--- START ---

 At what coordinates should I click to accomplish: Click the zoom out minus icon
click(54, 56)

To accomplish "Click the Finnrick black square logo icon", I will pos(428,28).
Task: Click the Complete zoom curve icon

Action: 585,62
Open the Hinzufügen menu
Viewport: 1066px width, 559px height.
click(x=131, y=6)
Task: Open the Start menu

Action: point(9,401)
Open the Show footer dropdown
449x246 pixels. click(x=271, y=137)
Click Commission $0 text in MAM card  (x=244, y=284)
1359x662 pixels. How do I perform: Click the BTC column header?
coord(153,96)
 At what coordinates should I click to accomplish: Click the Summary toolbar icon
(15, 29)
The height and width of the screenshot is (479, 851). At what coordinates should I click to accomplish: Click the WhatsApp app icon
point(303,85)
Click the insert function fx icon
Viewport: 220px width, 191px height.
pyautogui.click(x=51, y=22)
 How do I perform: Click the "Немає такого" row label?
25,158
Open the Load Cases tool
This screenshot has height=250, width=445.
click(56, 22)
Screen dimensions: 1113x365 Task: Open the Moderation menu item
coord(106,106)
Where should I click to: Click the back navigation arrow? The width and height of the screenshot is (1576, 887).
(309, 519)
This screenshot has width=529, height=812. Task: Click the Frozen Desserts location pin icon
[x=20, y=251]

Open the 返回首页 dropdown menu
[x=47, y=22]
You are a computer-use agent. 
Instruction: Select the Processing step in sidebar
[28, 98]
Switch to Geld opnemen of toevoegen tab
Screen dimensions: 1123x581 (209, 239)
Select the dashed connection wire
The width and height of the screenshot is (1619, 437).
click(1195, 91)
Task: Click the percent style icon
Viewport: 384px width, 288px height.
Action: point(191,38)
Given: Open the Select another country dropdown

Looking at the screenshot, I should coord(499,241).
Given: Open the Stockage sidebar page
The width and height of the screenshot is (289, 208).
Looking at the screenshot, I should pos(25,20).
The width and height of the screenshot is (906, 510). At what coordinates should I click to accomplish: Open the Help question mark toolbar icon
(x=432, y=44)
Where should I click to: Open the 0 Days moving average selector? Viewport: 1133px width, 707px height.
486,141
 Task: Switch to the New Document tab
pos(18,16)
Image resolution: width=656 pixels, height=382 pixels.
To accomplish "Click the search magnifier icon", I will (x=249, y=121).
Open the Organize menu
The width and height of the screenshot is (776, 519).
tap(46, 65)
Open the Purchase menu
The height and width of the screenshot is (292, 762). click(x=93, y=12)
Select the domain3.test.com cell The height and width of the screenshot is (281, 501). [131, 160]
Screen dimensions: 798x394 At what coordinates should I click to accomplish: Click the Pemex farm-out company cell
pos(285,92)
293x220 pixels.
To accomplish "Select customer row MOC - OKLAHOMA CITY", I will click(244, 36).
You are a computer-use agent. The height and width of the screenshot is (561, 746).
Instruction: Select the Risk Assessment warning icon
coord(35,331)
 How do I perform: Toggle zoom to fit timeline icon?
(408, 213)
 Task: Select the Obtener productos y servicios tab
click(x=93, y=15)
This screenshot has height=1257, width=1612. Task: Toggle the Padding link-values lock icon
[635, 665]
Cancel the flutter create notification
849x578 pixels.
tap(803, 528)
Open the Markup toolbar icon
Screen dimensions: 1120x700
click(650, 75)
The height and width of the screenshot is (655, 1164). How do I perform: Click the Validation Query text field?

--- END ---

▶ [HOW TO COMPLETE THIS TASK]: Count each line of the material above that holds the word "computer", and state the total with no other text.

▶ [SOLUTION]: 2